◆ Exercise goal
Repeat verbatim, and only, the lines of the data below, beginning at the line that contains "Where should I click to: Open 腾讯控股" and stopping after the line that contains "You are a computer-use agent.".

* * * * * * * * *

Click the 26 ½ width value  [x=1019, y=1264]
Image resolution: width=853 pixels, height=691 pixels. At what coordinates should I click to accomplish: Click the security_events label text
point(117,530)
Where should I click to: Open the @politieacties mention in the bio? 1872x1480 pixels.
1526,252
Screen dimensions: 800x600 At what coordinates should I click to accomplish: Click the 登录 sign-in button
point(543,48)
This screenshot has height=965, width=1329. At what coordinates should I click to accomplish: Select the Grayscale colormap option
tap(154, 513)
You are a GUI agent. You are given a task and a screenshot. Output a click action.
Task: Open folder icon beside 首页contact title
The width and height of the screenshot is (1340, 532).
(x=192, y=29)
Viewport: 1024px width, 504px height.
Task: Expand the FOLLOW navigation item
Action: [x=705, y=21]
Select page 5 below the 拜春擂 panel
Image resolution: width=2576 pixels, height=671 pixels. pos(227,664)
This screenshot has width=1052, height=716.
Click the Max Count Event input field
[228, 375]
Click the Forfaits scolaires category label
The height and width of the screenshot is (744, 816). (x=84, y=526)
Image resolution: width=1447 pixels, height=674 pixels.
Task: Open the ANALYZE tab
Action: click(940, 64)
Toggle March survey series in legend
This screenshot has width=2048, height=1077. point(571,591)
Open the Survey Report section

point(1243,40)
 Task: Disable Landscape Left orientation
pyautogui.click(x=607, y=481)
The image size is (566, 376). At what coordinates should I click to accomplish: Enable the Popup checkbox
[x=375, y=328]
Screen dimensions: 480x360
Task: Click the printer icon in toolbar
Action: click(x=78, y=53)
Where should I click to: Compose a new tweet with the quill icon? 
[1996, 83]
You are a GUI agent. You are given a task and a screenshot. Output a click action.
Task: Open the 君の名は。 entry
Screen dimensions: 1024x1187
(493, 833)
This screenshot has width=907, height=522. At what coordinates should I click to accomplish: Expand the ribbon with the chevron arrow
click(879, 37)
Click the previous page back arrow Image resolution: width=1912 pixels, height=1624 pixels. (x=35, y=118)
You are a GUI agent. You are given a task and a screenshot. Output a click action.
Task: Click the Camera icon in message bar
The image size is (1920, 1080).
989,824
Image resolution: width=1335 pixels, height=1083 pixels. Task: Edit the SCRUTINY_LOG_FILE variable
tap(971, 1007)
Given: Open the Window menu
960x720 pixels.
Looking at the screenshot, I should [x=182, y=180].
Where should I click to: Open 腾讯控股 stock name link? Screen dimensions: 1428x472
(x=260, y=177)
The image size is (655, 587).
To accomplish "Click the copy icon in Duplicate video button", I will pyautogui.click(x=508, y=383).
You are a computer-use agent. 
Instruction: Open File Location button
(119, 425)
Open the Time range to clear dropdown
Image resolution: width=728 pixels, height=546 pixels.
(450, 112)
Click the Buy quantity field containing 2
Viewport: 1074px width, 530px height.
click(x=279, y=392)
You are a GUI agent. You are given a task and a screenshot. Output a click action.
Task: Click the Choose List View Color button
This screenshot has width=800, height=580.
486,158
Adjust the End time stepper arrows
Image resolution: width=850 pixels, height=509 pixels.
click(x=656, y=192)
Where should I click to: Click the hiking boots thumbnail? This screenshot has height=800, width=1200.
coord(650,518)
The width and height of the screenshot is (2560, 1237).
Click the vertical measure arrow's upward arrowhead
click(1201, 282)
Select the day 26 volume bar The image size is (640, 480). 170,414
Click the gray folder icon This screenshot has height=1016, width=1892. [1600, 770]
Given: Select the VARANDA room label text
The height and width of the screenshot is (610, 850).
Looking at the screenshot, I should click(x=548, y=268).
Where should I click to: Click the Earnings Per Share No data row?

* * * * * * * * *

◆ Response for this exercise
Where should I click to: Open 腾讯控股 stock name link? Screen dimensions: 1428x472
(x=260, y=177)
The image size is (655, 587).
To accomplish "Click the copy icon in Duplicate video button", I will pyautogui.click(x=508, y=383).
You are a computer-use agent. 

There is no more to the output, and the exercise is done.